### Passage shown
»»

Though Musk later clarified that he remains committed to the deal, he continued to hammer on the issue of fake accounts. He wrote, on Twitter, that his team would do their own analysis and expressed doubt about the accuracy of numbers Twitter has reported in its most recent financial filings.
In its first-quarter earnings report this year, Twitter acknowledged there are a number of “false or spam accounts” on its platform, alongside legitimate monetizable daily active usage or users (mDAU). The company reported, “We have performed an internal review of a sample of accounts and estimate that the average of false or spam accounts during the first quarter of 2022 represented fewer than 5% of our mDAU during the quarter.”
Twitter also admitted to overstating user numbers by 1.4 million to 1.9 million users over the past 3 years. The company wrote, “In March of 2019, we launched a feature that allowed people to link multiple separate accounts together in order to conveniently switch between accounts,” Twitter disclosed. “An error was made at that time, such that actions taken via the primary account resulted in all linked accounts being counted as mDAU.”

««

### Information given

»»

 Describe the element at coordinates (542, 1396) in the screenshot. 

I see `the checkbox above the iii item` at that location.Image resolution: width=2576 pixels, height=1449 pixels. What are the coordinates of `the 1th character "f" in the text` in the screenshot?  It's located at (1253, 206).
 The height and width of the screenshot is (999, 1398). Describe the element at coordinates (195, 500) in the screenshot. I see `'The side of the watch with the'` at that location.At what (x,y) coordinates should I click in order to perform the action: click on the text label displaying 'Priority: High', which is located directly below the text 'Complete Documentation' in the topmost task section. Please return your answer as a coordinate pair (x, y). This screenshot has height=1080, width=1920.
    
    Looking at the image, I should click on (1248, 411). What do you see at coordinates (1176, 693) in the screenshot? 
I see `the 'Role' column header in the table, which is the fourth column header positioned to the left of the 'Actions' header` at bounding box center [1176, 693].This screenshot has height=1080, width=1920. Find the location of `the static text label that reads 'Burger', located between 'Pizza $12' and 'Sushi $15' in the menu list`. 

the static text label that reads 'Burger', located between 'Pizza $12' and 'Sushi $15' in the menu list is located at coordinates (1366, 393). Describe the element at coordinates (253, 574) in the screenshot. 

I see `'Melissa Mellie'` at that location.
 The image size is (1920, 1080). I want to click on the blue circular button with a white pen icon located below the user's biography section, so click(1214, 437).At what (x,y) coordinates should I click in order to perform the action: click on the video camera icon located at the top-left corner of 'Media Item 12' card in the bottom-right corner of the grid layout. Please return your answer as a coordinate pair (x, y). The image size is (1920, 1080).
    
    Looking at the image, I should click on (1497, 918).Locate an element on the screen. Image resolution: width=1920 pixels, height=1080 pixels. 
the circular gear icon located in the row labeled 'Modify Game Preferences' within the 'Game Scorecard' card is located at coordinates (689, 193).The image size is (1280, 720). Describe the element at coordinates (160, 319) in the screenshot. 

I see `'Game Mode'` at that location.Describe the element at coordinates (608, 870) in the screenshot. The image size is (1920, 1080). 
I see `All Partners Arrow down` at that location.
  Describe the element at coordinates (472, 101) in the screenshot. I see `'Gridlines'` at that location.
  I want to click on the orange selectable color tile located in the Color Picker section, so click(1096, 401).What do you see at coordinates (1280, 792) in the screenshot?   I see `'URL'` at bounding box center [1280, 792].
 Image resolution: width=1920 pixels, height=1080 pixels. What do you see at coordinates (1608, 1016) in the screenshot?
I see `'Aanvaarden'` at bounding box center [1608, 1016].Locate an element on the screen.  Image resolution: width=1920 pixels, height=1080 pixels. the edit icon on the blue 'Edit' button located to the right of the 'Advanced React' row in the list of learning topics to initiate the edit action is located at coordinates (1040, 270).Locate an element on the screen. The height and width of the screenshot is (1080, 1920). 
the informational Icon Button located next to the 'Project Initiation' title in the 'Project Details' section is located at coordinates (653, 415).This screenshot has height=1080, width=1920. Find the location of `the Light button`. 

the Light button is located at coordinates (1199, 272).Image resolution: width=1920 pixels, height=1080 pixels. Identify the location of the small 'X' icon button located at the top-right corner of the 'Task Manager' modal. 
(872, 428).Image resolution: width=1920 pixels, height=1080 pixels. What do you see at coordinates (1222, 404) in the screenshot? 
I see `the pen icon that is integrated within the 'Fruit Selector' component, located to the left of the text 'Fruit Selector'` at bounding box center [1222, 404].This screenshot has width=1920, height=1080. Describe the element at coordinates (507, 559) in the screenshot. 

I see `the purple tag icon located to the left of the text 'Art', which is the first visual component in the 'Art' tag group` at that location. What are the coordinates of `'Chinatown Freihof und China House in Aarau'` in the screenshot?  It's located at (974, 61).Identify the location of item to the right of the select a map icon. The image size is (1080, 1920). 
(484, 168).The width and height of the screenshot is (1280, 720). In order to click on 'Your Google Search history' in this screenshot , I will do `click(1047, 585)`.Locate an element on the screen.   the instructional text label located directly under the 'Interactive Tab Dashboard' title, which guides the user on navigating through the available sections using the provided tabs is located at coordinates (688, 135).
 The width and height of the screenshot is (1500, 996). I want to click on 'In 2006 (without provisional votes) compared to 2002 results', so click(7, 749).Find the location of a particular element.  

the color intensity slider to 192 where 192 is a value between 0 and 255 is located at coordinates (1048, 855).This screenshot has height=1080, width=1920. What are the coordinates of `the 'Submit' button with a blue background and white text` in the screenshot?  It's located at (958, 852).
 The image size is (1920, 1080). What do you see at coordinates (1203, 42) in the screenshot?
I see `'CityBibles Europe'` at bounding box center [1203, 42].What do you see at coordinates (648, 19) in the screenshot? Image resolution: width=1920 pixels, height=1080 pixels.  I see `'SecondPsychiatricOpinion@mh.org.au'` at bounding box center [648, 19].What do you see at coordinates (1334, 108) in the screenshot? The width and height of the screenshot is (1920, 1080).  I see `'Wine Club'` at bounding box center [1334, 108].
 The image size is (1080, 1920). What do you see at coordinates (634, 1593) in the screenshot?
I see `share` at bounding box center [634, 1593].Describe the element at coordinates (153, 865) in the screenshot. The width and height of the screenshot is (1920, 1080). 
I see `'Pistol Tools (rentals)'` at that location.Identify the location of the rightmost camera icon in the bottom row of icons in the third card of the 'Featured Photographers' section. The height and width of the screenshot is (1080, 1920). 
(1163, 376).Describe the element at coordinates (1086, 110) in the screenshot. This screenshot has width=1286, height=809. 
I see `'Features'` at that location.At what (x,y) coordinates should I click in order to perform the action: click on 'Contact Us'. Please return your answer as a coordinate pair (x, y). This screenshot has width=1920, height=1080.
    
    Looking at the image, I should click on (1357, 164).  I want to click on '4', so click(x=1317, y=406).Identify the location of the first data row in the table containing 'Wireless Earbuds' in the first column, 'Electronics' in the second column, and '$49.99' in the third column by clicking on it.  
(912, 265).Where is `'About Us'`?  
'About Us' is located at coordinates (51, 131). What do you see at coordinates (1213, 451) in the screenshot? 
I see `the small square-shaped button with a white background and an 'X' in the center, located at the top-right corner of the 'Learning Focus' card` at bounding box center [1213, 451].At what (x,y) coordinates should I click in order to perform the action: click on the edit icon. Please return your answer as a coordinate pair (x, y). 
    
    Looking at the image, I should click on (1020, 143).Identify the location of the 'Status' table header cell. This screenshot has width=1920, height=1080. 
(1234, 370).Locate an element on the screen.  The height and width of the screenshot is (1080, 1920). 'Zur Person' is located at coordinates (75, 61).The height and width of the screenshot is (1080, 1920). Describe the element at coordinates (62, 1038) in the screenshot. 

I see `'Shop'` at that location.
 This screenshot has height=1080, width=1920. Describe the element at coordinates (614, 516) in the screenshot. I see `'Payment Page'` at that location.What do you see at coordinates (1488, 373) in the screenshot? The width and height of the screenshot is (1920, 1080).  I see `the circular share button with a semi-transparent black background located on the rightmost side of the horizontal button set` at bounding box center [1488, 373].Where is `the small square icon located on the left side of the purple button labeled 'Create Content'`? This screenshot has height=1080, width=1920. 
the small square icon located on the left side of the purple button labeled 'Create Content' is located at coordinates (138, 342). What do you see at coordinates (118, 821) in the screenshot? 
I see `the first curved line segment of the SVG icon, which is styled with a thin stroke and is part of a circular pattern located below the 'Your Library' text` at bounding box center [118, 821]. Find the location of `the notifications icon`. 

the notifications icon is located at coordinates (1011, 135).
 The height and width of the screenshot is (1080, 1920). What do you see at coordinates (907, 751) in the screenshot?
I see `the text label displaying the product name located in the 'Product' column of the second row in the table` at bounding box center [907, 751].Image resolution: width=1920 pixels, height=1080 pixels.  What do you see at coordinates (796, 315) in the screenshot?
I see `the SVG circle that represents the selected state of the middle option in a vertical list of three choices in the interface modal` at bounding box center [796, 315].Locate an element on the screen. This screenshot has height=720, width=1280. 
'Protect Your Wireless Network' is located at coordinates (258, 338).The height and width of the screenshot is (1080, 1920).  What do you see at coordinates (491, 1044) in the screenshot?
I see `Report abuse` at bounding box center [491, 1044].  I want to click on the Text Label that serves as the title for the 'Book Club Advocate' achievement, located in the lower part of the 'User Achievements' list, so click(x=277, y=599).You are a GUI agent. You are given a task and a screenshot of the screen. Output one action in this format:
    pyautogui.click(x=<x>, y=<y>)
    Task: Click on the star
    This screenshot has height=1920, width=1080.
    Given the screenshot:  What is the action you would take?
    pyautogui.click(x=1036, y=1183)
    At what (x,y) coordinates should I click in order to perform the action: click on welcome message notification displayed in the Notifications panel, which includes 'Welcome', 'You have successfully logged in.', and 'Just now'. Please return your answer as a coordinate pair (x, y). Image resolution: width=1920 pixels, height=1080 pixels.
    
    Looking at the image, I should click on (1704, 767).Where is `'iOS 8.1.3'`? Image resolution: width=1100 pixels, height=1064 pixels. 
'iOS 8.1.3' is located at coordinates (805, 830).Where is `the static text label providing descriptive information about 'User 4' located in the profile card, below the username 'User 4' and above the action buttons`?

««

### Exercises to complete
- A) According to the Twitter accounts passage, what share of mDAU did Twitter estimate false or spam accounts made up in the first quarter of 2022?
- B) Decide whether each statement agrees with the Twitter accounts passage, answering yes or no and quoting the deciding words: (i) Twitter overstated user numbers by 1.4 million to 1.9 million over the past 3 years. (ii) The feature for linking separate accounts launched in March of 2020. (iii) Musk said his team would rely on Twitter's own analysis of fake accounts.
- C) Copy from the Twitter accounts passage the stretch that begins at the words "Though Musk later" and stops after the words "recent financial filings.".
None of the data is needed here.

### Task-by-task solutions
- A) Fewer than 5%.

- B)
(i) Yes: "Twitter also admitted to overstating user numbers by 1.4 million to 1.9 million users over the past 3 years."
(ii) No: "In March of 2019, we launched a feature that allowed people to link multiple separate accounts together"
(iii) No: "his team would do their own analysis"

- C)
Though Musk later clarified that he remains committed to the deal, he continued to hammer on the issue of fake accounts. He wrote, on Twitter, that his team would do their own analysis and expressed doubt about the accuracy of numbers Twitter has reported in its most recent financial filings.